Was nun die Wettbewerber online betrifft: Ich kann mir vorstellen, dass Reduzierungen angeguckt werden, und dann halt die Shopinformationen der Konkurrenten in der Nähe – das heißt, wer bietet welchen Lieferservice oder welche Kundenbindungsmaßnahmen an.
Bei unseren Kunden gehe ich davon aus, dass sie nicht extra im Vergleich zu anderen Online-Shops ihre Ware nachordern oder ähnliches, sondern dass sie ihre bereits bestellte Ware einfach abspielen. Da hat der Webshop von Zalando erst mal wenig Einfluss, was der Mode-Einzelhändler nachher beim Lieferanten einkauft.

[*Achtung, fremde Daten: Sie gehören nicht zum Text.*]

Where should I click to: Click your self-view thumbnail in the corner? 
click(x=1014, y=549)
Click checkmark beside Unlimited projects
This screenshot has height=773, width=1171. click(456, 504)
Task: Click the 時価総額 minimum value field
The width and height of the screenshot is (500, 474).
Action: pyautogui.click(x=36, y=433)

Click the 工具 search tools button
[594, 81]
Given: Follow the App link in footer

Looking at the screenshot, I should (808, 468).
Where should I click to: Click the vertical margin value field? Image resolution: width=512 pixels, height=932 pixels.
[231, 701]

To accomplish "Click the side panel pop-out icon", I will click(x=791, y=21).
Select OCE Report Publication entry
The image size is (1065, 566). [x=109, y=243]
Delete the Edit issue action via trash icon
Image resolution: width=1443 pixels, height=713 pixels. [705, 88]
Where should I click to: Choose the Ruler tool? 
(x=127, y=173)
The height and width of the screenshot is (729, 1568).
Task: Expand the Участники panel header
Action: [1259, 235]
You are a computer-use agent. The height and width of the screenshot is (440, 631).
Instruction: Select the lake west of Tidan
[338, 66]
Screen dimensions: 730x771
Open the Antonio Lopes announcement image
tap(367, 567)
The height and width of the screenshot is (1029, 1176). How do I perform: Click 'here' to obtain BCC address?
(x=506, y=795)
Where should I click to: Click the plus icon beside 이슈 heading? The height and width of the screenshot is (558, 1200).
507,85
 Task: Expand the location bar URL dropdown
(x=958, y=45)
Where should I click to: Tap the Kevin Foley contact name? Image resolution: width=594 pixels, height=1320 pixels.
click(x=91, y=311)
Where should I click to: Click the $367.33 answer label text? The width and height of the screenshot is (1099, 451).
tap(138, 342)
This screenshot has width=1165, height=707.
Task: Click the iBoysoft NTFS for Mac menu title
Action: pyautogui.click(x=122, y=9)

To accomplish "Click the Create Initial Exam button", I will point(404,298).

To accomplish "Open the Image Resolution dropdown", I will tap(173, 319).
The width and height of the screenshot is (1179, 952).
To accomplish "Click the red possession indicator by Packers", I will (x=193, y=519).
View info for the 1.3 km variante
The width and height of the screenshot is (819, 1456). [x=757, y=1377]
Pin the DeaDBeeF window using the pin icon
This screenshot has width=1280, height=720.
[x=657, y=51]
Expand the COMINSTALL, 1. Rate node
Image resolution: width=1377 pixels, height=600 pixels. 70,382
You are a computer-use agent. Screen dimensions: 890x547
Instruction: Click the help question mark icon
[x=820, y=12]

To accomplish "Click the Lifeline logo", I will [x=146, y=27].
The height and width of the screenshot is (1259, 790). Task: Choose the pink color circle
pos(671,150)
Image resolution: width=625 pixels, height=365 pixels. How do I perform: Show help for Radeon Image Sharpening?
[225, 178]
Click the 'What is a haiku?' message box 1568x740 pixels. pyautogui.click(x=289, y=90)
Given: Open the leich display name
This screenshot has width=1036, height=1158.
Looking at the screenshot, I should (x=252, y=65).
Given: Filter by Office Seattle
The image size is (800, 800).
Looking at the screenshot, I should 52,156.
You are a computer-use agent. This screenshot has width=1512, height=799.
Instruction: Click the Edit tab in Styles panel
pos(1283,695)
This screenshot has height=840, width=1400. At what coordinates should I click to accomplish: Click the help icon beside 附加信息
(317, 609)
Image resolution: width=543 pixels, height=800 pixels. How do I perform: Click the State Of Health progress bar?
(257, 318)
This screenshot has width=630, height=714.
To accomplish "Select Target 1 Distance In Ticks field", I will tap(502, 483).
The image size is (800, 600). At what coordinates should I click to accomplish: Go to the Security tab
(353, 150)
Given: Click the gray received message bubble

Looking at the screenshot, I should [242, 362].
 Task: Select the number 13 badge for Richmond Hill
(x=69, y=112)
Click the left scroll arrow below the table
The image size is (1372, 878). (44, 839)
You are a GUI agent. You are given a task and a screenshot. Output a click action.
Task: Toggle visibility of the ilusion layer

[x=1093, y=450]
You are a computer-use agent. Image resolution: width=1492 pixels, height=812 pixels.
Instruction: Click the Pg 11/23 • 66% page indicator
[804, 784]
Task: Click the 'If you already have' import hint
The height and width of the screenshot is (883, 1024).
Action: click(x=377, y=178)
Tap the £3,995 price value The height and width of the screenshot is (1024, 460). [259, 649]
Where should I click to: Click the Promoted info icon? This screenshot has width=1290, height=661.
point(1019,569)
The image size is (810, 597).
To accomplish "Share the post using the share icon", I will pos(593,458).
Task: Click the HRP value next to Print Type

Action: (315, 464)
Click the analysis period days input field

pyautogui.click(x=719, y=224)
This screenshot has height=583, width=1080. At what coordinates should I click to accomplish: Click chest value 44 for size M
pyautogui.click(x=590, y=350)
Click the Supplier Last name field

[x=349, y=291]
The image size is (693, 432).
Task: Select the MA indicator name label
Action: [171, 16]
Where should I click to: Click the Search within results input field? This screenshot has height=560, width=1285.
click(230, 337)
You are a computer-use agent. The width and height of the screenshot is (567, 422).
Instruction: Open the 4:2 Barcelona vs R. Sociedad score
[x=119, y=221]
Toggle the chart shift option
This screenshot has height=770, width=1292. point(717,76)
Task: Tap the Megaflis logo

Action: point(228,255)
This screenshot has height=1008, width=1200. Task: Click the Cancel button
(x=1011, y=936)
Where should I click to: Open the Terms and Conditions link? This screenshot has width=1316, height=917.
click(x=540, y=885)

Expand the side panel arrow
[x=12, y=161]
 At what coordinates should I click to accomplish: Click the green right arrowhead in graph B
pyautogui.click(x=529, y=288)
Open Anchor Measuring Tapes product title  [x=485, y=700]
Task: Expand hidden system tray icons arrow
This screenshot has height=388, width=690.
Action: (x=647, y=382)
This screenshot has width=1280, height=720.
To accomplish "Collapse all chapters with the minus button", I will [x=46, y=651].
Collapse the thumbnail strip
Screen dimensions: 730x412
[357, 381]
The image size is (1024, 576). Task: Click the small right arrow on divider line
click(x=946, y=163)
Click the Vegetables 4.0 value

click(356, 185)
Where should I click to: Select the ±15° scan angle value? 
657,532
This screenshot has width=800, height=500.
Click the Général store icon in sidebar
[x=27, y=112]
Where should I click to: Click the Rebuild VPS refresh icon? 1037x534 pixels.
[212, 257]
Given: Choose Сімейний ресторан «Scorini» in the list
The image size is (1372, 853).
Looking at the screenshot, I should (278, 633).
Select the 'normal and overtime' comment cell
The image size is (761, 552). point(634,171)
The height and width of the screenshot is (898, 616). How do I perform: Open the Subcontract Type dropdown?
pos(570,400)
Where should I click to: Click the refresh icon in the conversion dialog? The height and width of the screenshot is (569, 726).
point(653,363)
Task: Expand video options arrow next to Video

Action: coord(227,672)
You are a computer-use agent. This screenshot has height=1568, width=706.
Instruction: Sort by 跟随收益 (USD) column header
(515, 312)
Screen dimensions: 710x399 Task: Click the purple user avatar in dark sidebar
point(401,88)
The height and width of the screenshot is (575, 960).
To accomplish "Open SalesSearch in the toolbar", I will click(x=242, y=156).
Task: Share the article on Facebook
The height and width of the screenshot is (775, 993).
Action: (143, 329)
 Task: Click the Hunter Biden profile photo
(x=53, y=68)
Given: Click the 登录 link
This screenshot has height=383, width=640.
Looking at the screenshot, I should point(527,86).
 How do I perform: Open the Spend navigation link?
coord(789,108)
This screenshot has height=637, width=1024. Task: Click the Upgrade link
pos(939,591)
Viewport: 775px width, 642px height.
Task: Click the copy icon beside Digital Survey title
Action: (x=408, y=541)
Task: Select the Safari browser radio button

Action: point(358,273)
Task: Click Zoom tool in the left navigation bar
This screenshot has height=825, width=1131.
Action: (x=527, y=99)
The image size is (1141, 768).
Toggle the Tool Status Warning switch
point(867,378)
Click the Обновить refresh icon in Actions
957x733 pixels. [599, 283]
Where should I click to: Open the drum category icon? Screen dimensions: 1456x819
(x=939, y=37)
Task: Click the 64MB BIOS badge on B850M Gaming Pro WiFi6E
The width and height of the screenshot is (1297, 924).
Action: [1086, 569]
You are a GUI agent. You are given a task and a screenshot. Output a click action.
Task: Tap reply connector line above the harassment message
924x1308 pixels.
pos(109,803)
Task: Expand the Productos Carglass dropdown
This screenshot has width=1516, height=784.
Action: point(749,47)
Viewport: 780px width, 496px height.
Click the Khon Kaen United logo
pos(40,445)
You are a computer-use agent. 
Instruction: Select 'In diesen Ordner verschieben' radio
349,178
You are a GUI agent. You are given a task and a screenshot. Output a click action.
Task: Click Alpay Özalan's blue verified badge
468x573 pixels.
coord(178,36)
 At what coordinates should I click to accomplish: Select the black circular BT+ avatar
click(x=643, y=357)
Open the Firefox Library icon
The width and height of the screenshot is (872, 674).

Worin könnte ein Wettbewerbsanalyse-Tool die Geschäfte sowohl im stationären Handel wie auch bei ihrer Online-Präsenz zum Beispiel unterstützen?
Ich glaube, da könnte ein Mehrwert dadurch dargestellt werden, dass man schaut, welche Produkte besonders gut oder besonders schlecht laufen, welche Produkte werden besonders stark reduziert auf den gängigen Plattformen, in den gängigen Online-Shops. Da kann ich sehen, wenn ein Produkt gut läuft, eine Produktkategorie, habe ich die Möglichkeit, sie kurzfristig auch als stationären Händler dann nachzuschießen.
Ich kann schauen, bei mir sieht es auch gut aus mit dem Produkt, online auch sehr gut, dann ist es noch mal eine Bestätigung, A mehr Ware nachzuschießen, mehr Ware zu organisieren und auf der anderen Seite natürlich auch ein Preisindikator. Ich kann sehen, ja andere Produkte werden stark reduziert, werden vielleicht nicht so gut nachgefragt, um dann eben auch die eigene Entscheidung in Abschreibungstool zu stellen. Wann schreibe ich welche Produkte wie stark ab oder reduziere sie eben.
Natürlich auch was die Shops gerade neu bekommen ist interessant, und dann auf der Basis zu sehen, wenn was neu reinkommt: Läuft es schon mal gleich gut an, läuft es schlecht an? Denn es gibt ja immer einen Vororder-Anteil sowie einen Anteil, der kurzfristig bestellt werden kann. Und den Anteil gilt es eben dann, sinnvoll zu nutzen.
Was wünschst du dem Einzelhandel für das zweite Halbjahr 2021?
Ich sag mal mit gutem Optimismus und im guten Optimismus aus der Situation rauszugehen, die Chance zu nutzen. Ich glaube, da gibt es jetzt eine gute Chance für diejenigen, die bei uns doch einige sind, die es durch die harten Zeiten auch geschafft haben, jetzt den Kunden Gott sei Dank mit Freude wieder bedienen zu dürfen, mit einem tollen Produkt wieder zur Verfügung zu stehen. Außerdem wünsche ich, dass es einfach keine weiteren Lockdowns oder Restriktionen erst mal gibt. Dass man hoffen kann, dass man tolle Geschäfte machen kann mit tollen Kunden.
Ich danke dir vielmals für das ausführliche Interview und die guten Einblicke in die Arbeit von Unitex!